• _TASK_: Transcribe, word for word and without additions, each line below from the one containing "Click the badge" through the one containing "The image size is (1164, 616).", both ends included.

• _THE DATA_:

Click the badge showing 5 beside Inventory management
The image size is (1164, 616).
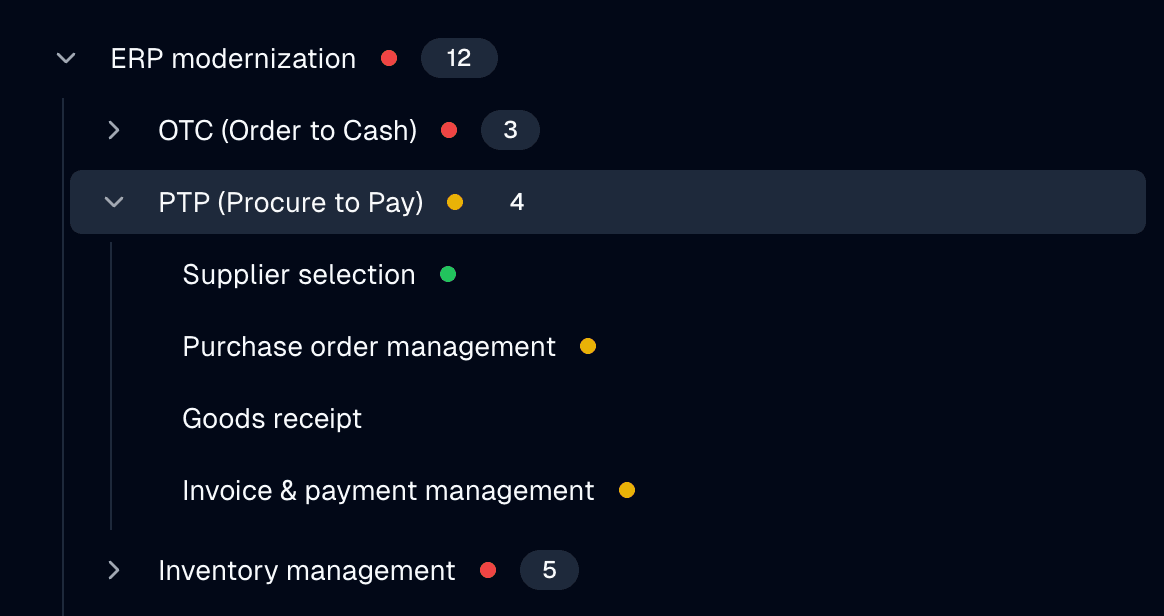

==

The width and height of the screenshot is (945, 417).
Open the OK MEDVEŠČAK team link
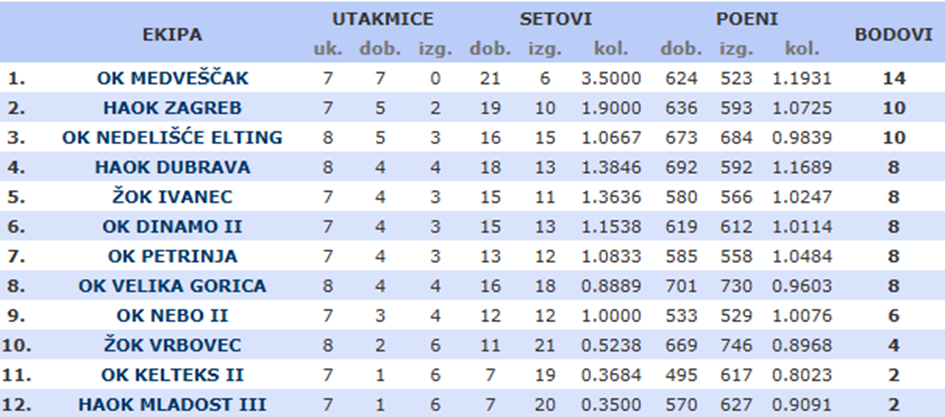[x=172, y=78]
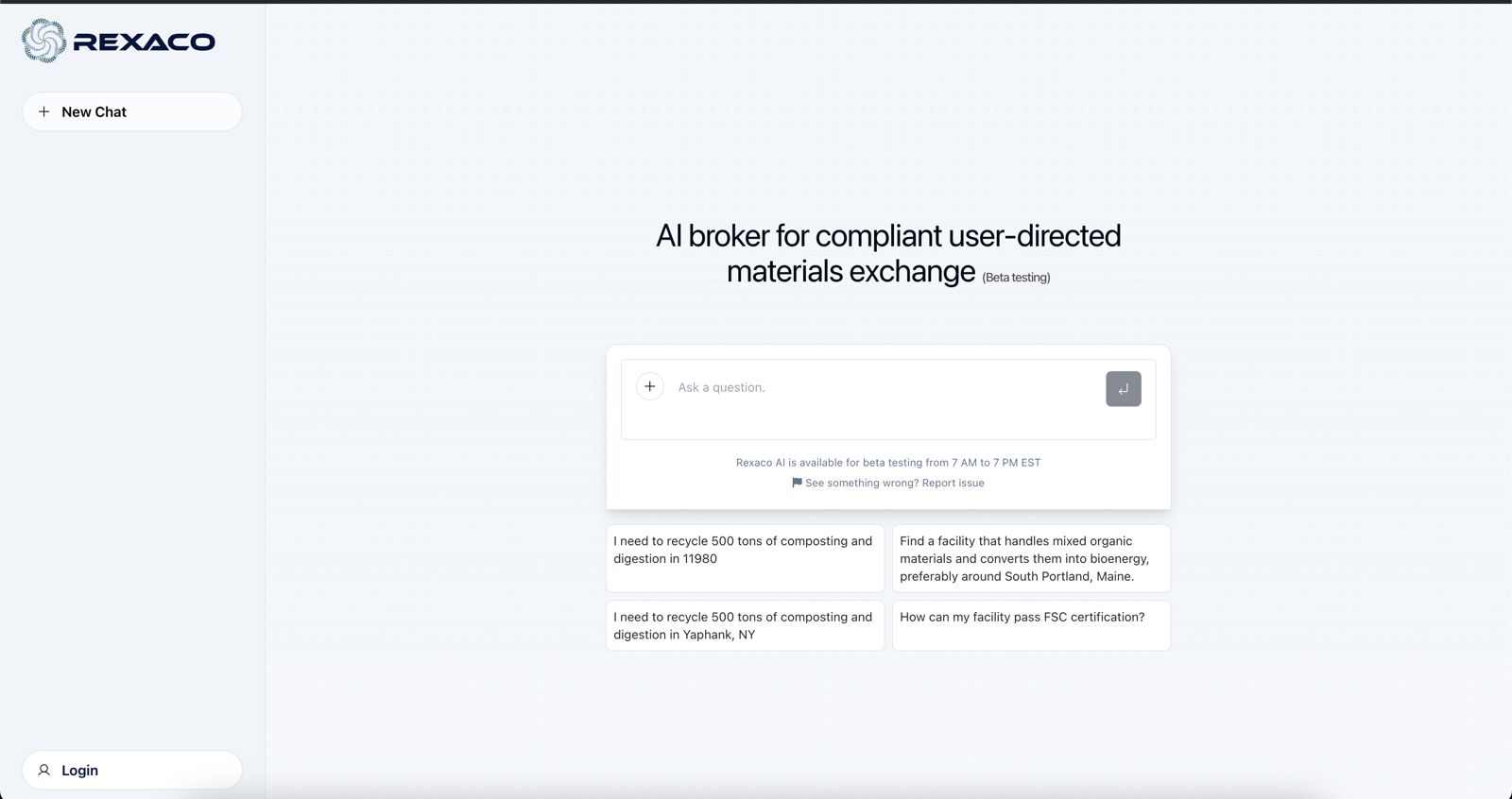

==

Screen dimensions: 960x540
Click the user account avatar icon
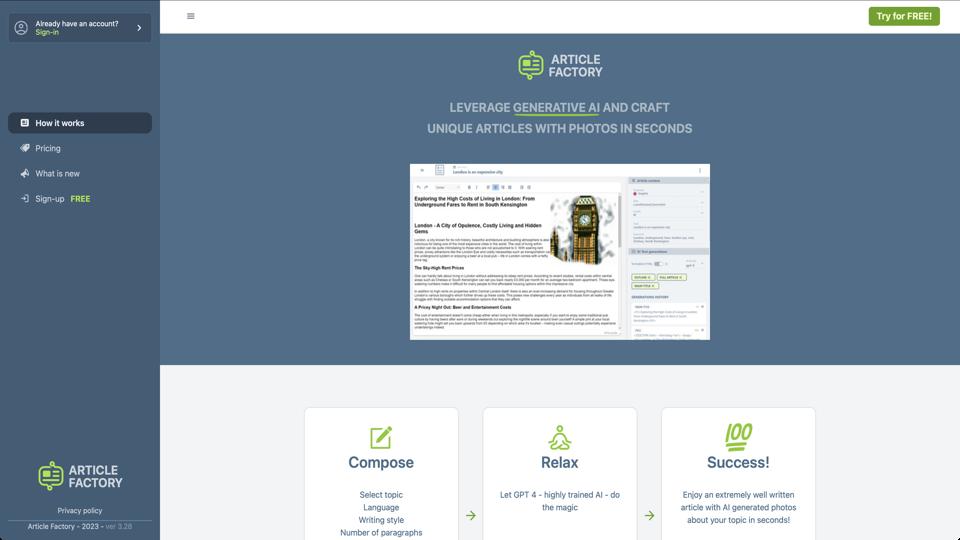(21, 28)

• _EXERCISE SOLUTION_:
Click the badge showing 5 beside Inventory management
The image size is (1164, 616).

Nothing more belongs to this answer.